Patient characteristics:

183 patients (57% females) were evaluable for BM reticulin grading; median (range) levels were for age 59 years (15-88), hemoglobin 14 g/dL (9.1-17.1), platelets 812 x 10(9)/L (454-3300) and leukocyte count 8.5 x 10(9)/L (3.1-31.5). Palpable splenomegaly was reported in 27 (15%) patients and 12% displayed leukoerythroblastosis (LES). Driver mutational status was JAK2 in 72%, CALR 17%, MPL 2% and triple-negative in 9%. Thrombosis history at diagnosis was obtained from 13% of the patients and 12% experienced the same post diagnosis. Risk stratification according to the International Prognostic Scoring System for ET (IPSET) was 19% high, 43% intermediate and 38% low (Blood2012120:1197). BM reticulin fibrosis was graded "0" in 113 (62%) patients and "1" in 70 (38%). Serum LDH information was available in 110 patients (median194 U/L; range 135-669) and was increased in 31 (28%) patients. Mutational status for TET2 and ASXL1was available in 76 patients with mutational frequencies of 8% each.

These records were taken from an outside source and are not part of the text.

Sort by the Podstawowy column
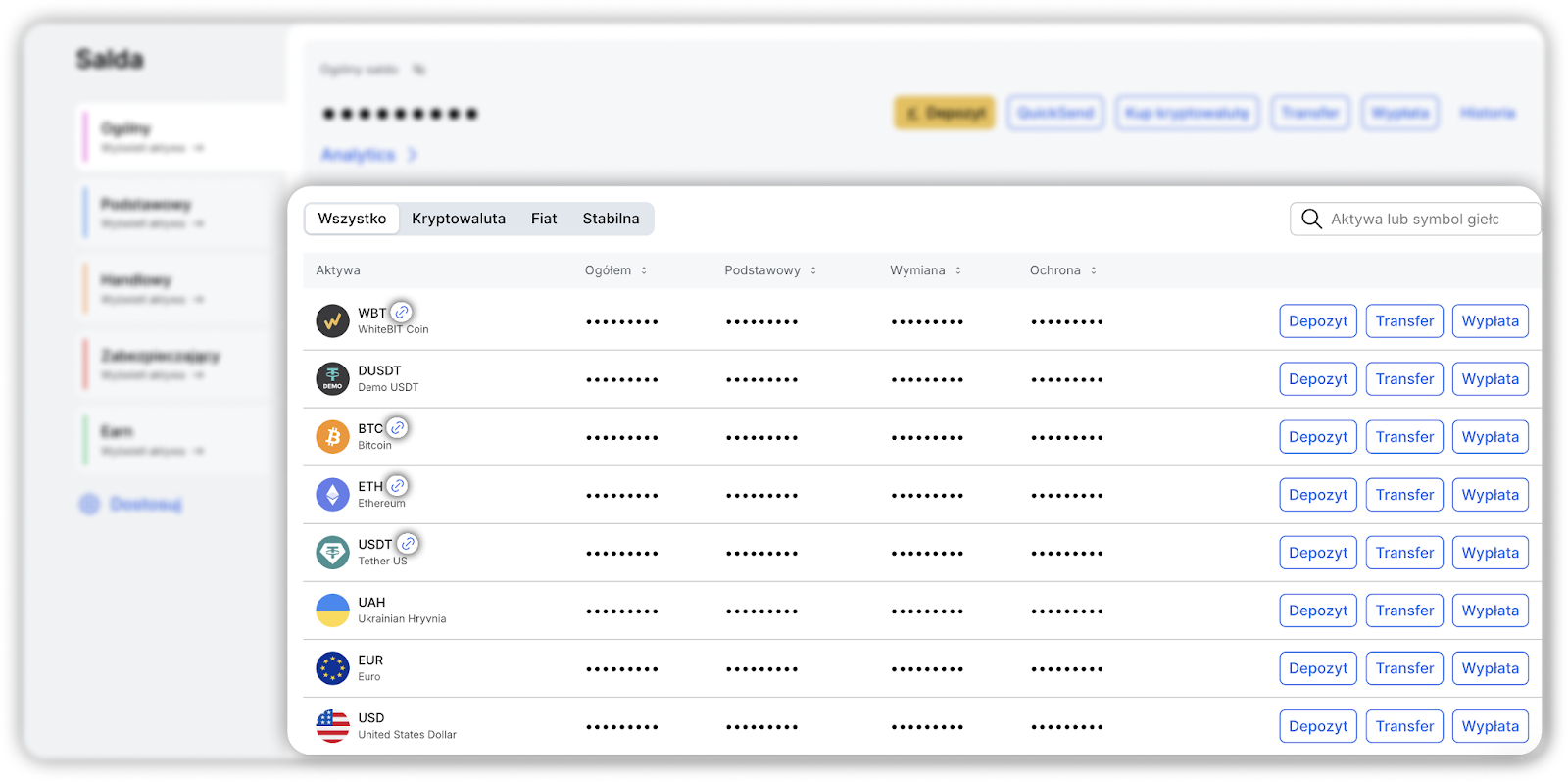 point(813,270)
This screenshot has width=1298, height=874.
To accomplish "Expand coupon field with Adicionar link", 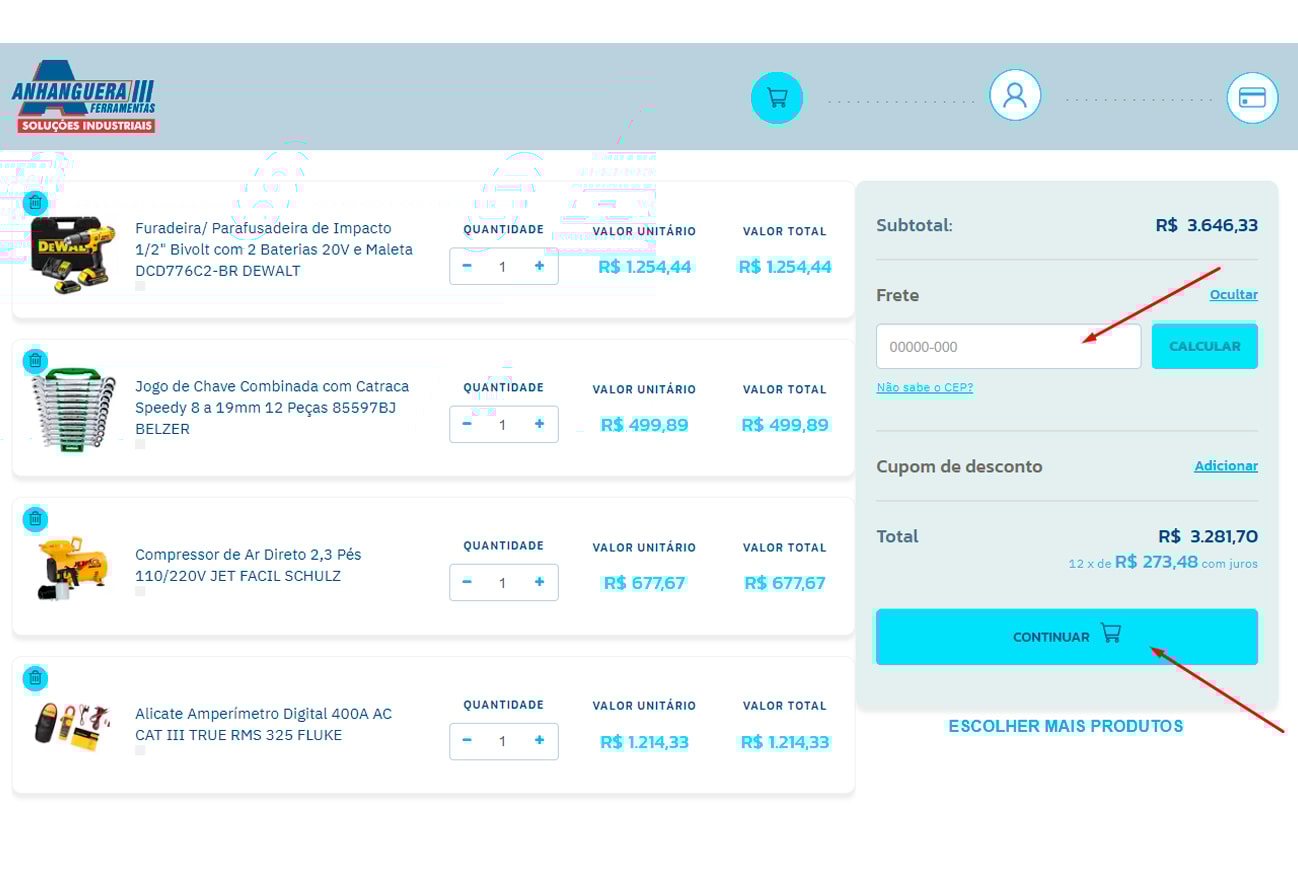I will pyautogui.click(x=1226, y=466).
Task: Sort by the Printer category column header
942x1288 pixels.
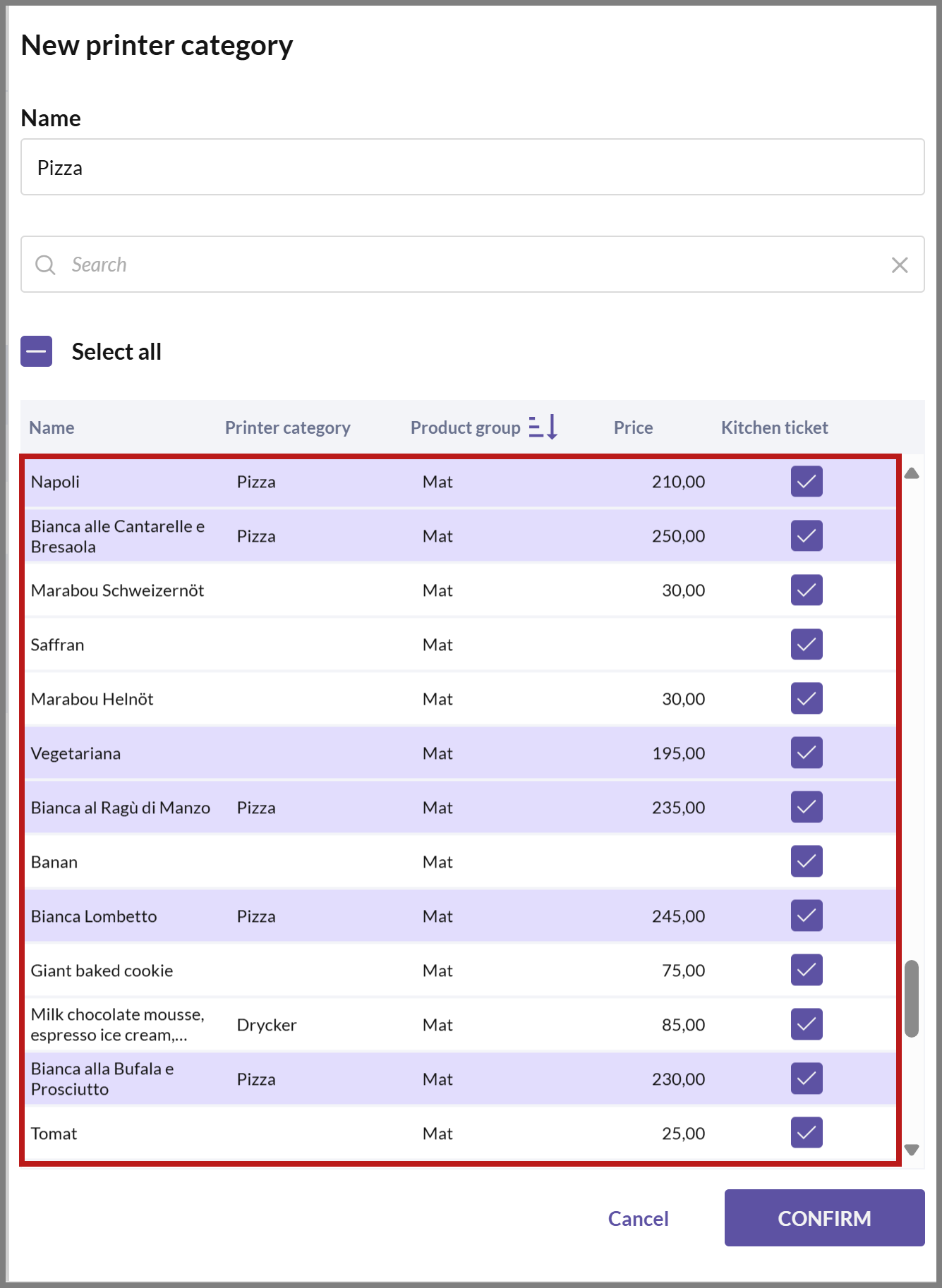Action: click(288, 427)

Clinical and laboratory correlates for mild reticulin fibrosis and serum LDH:

We found no significant correlation between mild reticulin fibrosis (grade-1) and a number of clinical parameters, including age, sex, hemoglobin level, leukocyte count, platelet count, driver mutational status, LES, presence of palpable splenomegaly, thrombosis history or serum LDH (p=0.36). In contrast, increased serum LDH was associated with increased leukocyte count (p=0.002), increased platelet count (p<0.001), presence of palpable splenomegaly (p=0.03) and higher IPSET score (p=0.002); there were no significant correlations with age, sex, hemoglobin level, LES, thrombosis history, driver mutational status or TET2/ASXL1mutations.

Survival analysis:

After a median follow-up of 91 months, 42 (23%) deaths, 2 (1%) leukemic transformations, 7 (4%) fibrotic progressions and 22 (12%) thrombotic events were documented. In univariate analysis, risk factors for OS included age ≥60 years (p=0.002; HR 10.2, 95% CI 2.3-44.6), male sex (p=0.02; HR 3.2, 95% CI 1.2-8.2), leukocyte count ≥15 x 10(9)/L (p=0.007; HR 4.7, 95% CI 1.5-14.6), and increased serum LDH (p=0.004; HR 3.7, 95% CI 1.5-9.1), but not BM reticulin fibrosis (p=0.17). In multivariable analysis, age, sex and LDH remained significant; serum LDH also remained significant for OS, in the context of IPSET, whereas it did not appear to influence thrombosis-free survival (p=0.58), LFS (p=0.84) or MFFS (p=0.34).

Conclusions

The current study suggests that serum LDH might supersede leukocyte count as an independent risk factor for overall survival in ET; in contrast, mild reticulin fibrosis was irrelevant in terms of both prognostic value and disease phenotype.